Los dos hermanos Alfonso, con los bebés, acababan de entrar en el ático.


—¡A Los Hamptons! —gritó de nuevo Zaira, brincando en el sofá.


Paula se acercó a Pedro con la timidez invadiéndola a pasos agigantados.


Los pómulos de él se tiñeron de rubor.


—Hola, Bella Durmiente —le susurró su marido, serio.


El apodo le encantó y le sonrió.


—Es culpa de tu cama, es maravillosa —declaró ella con sinceridad, cogiendo al niño en sus brazos, y tan agitada que le extrañó que ninguno escuchara el potente latir de su corazón.


—Nuestra cama —la corrigió en un tono persuasivamente áspero.


Zaira y Mauro se encerraron en su cuarto con la niña.


—¿Sigues enfadado? —se preocupó Paula, haciendo arrumacos a Gaston, que reía con dicha—. No te avergüences —se ruborizó—. A mí no me importa.


—Ya, pero a mí sí —gruñó, aunque la rodeó desde atrás, con cuidado de no aplastar al niño—. Lo de anoche será nuestro secreto, rubia.


Paula se puso tensa.


—Joder... —volvió a gruñir él al percatarse de su nerviosismo—. Se lo has contado a Zaira, ¿verdad?


Ella no respondió...


—¡Joder! —rugió Pedro y se dirigió a la habitación.

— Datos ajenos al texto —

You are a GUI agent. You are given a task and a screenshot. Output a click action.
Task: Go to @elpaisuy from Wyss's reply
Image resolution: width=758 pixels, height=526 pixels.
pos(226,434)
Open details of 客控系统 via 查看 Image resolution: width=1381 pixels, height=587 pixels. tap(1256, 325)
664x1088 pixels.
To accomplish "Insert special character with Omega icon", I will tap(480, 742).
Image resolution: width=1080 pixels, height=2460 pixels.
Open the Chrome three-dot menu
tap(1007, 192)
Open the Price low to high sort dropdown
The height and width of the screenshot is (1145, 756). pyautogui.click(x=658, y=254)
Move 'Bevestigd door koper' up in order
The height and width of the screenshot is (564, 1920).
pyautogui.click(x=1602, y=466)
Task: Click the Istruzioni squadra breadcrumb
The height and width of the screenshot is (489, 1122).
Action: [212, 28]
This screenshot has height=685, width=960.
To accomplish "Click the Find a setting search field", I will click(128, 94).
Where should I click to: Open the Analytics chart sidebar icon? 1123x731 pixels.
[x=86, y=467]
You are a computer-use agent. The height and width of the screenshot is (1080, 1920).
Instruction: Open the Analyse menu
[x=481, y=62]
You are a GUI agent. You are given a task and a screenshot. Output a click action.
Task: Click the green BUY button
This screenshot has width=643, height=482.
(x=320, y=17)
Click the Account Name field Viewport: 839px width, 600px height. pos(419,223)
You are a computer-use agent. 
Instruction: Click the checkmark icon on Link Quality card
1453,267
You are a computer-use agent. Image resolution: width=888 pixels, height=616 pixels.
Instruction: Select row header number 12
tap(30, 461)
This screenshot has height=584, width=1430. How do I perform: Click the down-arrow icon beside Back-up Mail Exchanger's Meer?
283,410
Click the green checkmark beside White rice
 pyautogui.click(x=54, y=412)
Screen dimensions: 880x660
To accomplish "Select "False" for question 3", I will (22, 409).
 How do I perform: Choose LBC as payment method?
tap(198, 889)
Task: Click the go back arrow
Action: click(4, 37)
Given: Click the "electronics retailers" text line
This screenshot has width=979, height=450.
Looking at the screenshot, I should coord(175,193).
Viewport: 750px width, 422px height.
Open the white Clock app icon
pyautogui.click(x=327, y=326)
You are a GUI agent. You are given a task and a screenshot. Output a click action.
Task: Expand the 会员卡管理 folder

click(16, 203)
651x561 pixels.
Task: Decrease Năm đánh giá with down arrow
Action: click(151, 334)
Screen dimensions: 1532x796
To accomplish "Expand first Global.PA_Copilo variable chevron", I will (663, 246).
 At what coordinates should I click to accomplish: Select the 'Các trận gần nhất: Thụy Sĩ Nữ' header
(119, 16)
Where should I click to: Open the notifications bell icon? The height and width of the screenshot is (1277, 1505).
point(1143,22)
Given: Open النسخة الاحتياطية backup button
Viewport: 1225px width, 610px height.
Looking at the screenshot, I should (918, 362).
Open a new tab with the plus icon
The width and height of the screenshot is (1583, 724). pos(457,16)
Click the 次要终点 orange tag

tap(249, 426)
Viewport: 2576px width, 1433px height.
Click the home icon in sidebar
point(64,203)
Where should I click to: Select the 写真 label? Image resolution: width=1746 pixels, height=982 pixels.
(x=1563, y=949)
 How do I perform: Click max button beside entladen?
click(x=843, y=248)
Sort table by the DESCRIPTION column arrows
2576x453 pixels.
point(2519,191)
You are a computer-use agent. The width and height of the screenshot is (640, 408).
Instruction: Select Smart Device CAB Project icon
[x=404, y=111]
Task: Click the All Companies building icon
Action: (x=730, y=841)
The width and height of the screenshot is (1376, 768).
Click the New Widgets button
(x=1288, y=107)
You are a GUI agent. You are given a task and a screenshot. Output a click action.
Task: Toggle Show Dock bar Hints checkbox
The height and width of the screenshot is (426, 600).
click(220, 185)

Se detuvo frente al ventanal.


—Perdóname, Pedro —lo siguió y tumbó al bebé en la cuna—, es que... — se tiró de la oreja izquierda—. Yo no entendía lo que te pasaba y... Lo siento... —dejó caer los hombros—. No diré nada más a nadie de ti.


—No es eso —se colocó frente a Paula y la tomó de las manos—. Es que... —respiró hondo de forma sonora y fuerte—. Desde el principio, desde que llegaste —la miró con fijeza y gravedad—, todos han opinado, todos han criticado, todos han decidido —enumeró con los dedos—. Y no quiero que interfieran más porque... —suspiró y retrocedió. Se pasó las manos por la cabeza—. Me da la sensación de que todo lo que has hecho conmigo desde que llegaste ha sido por influencia de los demás. Nos casamos porque lo dijeron mis padres, vives aquí desde la primera noche porque también lo
dijeron mis padres, si nos hemos besado por la calle ha sido para acallar a los demás, porque también dirigen nuestra relación —chasqueó la lengua y se calló, frustrado.


Pedro, yo... —avanzó y lo observó con valentía, a pesar de que su interior estaba atemorizado—. Nunca he fingido contigo, ni siquiera en un beso.


—Yo, tampoco, y por eso no quiero que nadie se entere de lo que pasa entre tú y yo de verdad. Lo que sea que tengamos será solo nuestro, de nadie más —acortó la distancia, obligándola a alzar la barbilla.